Uwierzytelnianie osobnym kanałem – Out of band authentication (OOBA), to proces uwierzytelniania, który wykorzystuje kanał komunikacyjny oddzielony od podstawowego kanału komunikacyjnego dwóch jednostek próbujących nawiązać uwierzytelnione połączenie. Korzystanie z oddzielnego kanału uwierzytelniania znacznie utrudnia atakującemu przechwycenie i osłabienie procesu uwierzytelniania. Wymaga to od atakującego złamania zabezpieczeń dwóch kanałów komunikacji.
Uwierzytelnianie osobnym kanałem -przykładowe formy uwierzytelniania obejmują:
- Kody wysyłane do urządzenia mobilnego za pośrednictwem wiadomości SMS,
- Uwierzytelnianie za pośrednictwem kanału głosowego,
- Kody wysyłane do aplikacji mobilnej za pośrednictwem powiadomień push,
Kody wysyłane do lub odbierane z zaufanego środowiska uruchomieniowego, podłączonego do urządzenia hosta próbującego nawiązać uwierzytelnione połączenie (tj. TEE zaimplementowane przez procesor, oddzielny bezpieczny element wbudowany w hosta. Również oddzielny bezpieczny element podłączony do hosta przez USB lub inny port).

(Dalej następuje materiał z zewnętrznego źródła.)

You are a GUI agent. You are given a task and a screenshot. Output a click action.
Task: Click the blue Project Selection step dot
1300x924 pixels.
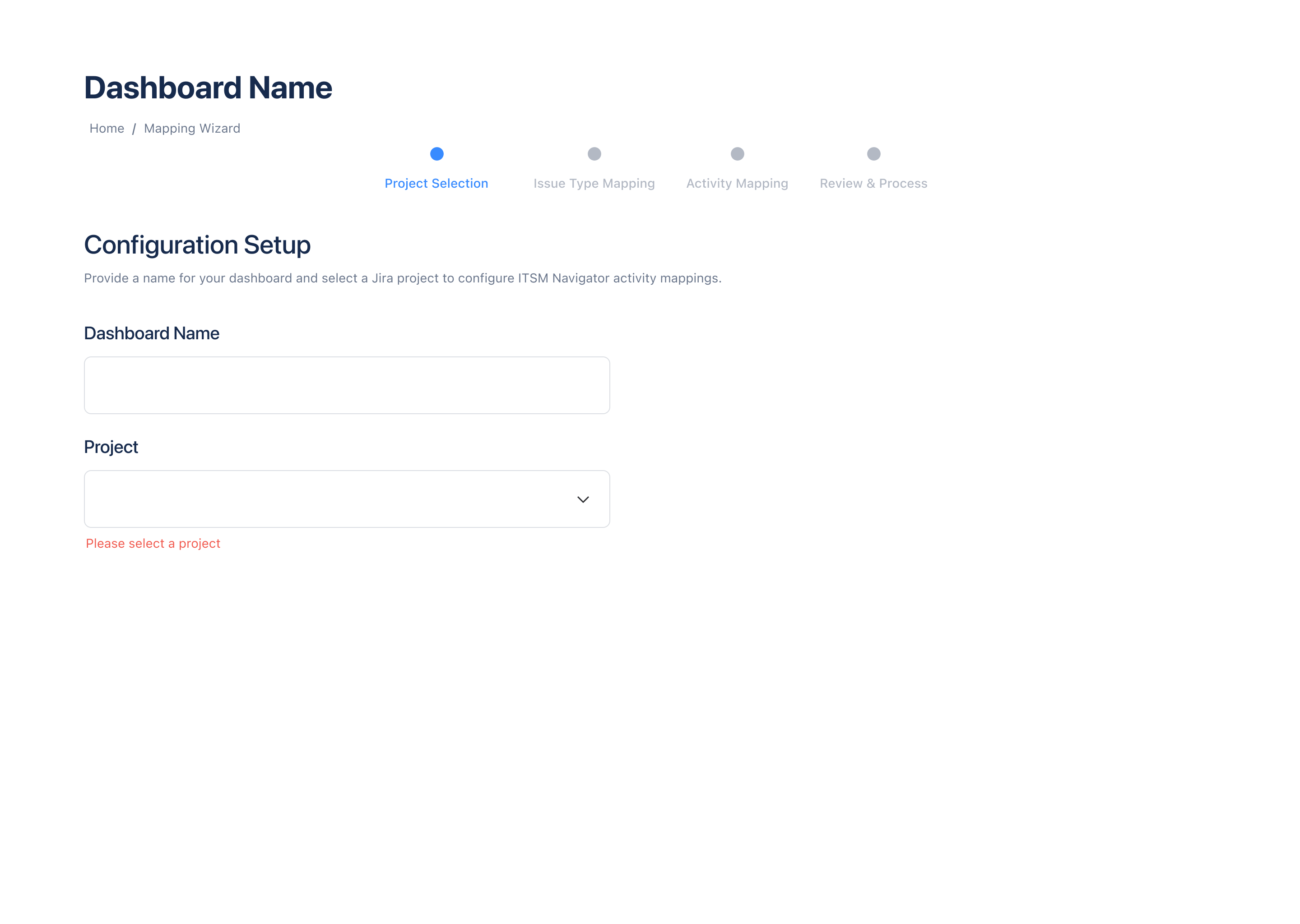[x=436, y=153]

OOBA jest powszechnie używany w serwisach bankowości internetowej. Aby zakończyć proces logowania, kod uwierzytelniający jest wysyłany SMS-em na urządzenie mobilne posiadacza konta.
CZY CZYTNIK BIOMETRYCZNY LAPTOPA JEST UWAŻANY ZA OOB?
Czytnik biometryczny na laptopie można uznać za środek do przeprowadzania uwierzytelniania typu Out of Band. Pod warunkiem, że implementuje oddzielny kanał komunikacyjny, który nie jest dostępny ze środowiska operacyjnego głównego kanału komunikacyjnego. Na przykład, jeśli czytnik biometryczny jest zaimplementowany przy użyciu elementu, który może bezpiecznie komunikować się z usługą zdalnego uwierzytelniania (za pośrednictwem zabezpieczonego kanału komunikacyjnego typu end-to-end, który kończy się wewnątrz bezpiecznego elementu), wówczas można go uznać za uwierzytelnianie poza pasmem .
CZY ZABEZPIECZONA ENKLAWA JEST CZYNNIKIEM OOB?
Korzystanie z zabezpieczonej enklawy można uznać za czynnik OOB. Warunkiem jest, że bezpieczny kanał komunikacyjny jest prawidłowo ustanowiony między zaufanym środowiskiem uruchomieniowym enklawy a serwerem uwierzytelniającym. Dzięki temu uwierzytelnianie jest całkowicie niedostępne dla atakującego, który mógł naruszyć urządzenie hosta.